→ **PAGE EXCERPT**
++++++++

Our reputation, who we and people think we are, is important both to us and others.
We do not say or like others saying untrue things that cause "serious harm" to our reputation.
For example, no sane person would say he is a "terrorist" or "paedophile" or fraudster.
Nor does a self-respecting landlord, such as Midland Heart, like to be known by a defamatory label such as slumlord.
Defamation is a false statement made by one person about another, "the claimant". In order to be defamatory, such a statement must be communicated to at least one other. However, section 1 of the Defamation Act 2013 says: "A statement is not defamatory unless its publication has caused or is likely to cause serious harm to the reputation of the claimant."
On January 26 2013, the Sunday Mirror published an article about a slumlord who profits, "rake it in", from renting properties in "appalling conditions" to recipients of state benefit living in James Turner Street, Birmingham.

++++++++

→ **INFORMATION SUPPLIED**
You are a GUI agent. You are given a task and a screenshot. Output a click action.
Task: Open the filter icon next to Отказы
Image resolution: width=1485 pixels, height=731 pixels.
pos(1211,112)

++++++++

Can you repeat the defamation passage from "We do not say" to "such as slumlord.", substituting "housing association" for "landlord"?

→ **EXERCISE SOLUTION**
We do not say or like others saying untrue things that cause "serious harm" to our reputation.
For example, no sane person would say he is a "terrorist" or "paedophile" or fraudster.
Nor does a self-respecting housing association, such as Midland Heart, like to be known by a defamatory label such as slumlord.